The changes provided for in this bill go one step further. Today we are introducing legislation that will help employers understand and comply with their workers compensation obligations and build employers’ capacity to assist the injured workers to recover and return to work. These reforms are just one more way that the government will be delivering on our pre-election commitment to improve return-to-work outcomes for injured workers.

Prior to the introduction of Access Canberra, WorkSafe ACT employed workers compensation inspectors and health and safety inspectors. These inspectors operated independently of each other when it came to performing employer visits to deliver information services, conduct compliance checks or investigate complaints. However, through the Access Canberra initiative, WorkSafe ACT is adopting a more effective, holistic compliance model. WorkSafe’s specialised work health and safety inspectors will be trained to conduct workers compensation compliance checks, and vice versa. Currently, employers in the ACT cannot refuse entry to WorkSafe inspectors who are checking that a work site complies with work health and safety standards. However, when it comes to workers compensation, employers can refuse to allow inspectors to enter their work site.

This can undermine the inspectorate’s ability to verify that an employer has appropriate insurance in place, or to intervene or to ensure proper return-to-work supports are being provided for injured workers. By aligning inspector rights of entry powers for workers compensation with work safety arrangements, the bill will allow integrated safety and injury management education, awareness, compliance and enforcement activities to be rolled out across the territory.
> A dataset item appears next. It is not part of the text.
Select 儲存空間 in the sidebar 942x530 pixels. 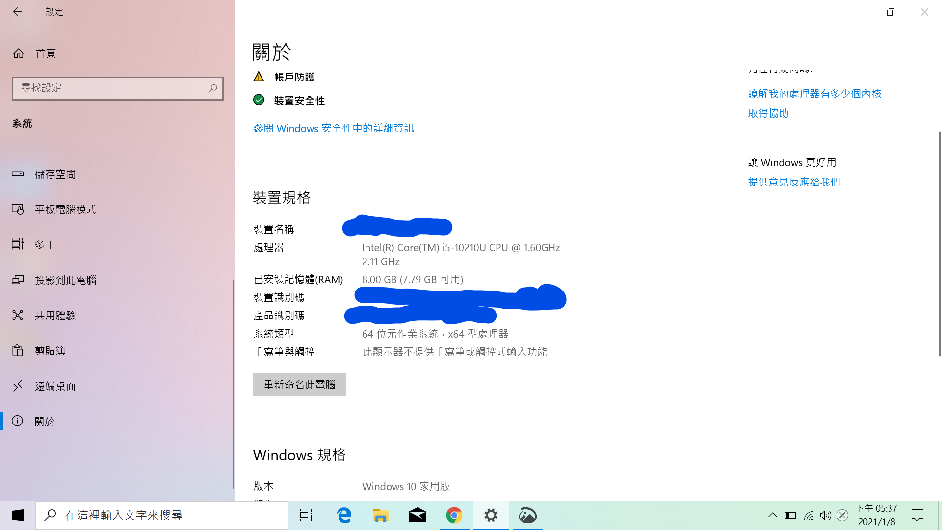(x=55, y=174)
This is an important reform. I have spoken with numerous employers and union representatives who are deeply concerned about the impact of workers compensation non-compliance. They are concerned because businesses that evade paying the correct workers compensation premium can gain an unfair competitive advantage over employers that do the right thing. Furthermore, where an employer has no workers compensation insurance, the cost of injury claims by their workers is often borne by other employers. More effective compliance and enforcement tools will help to create a level playing field and reduce insurance costs for all employers.This reform is also responsive to a recommendation of the getting home safely inquiry into the construction industry and its safety there. Since the government accepted the recommendations of the getting home safely report, there have been no deaths on ACT building and construction sites and injury rates have decreased markedly.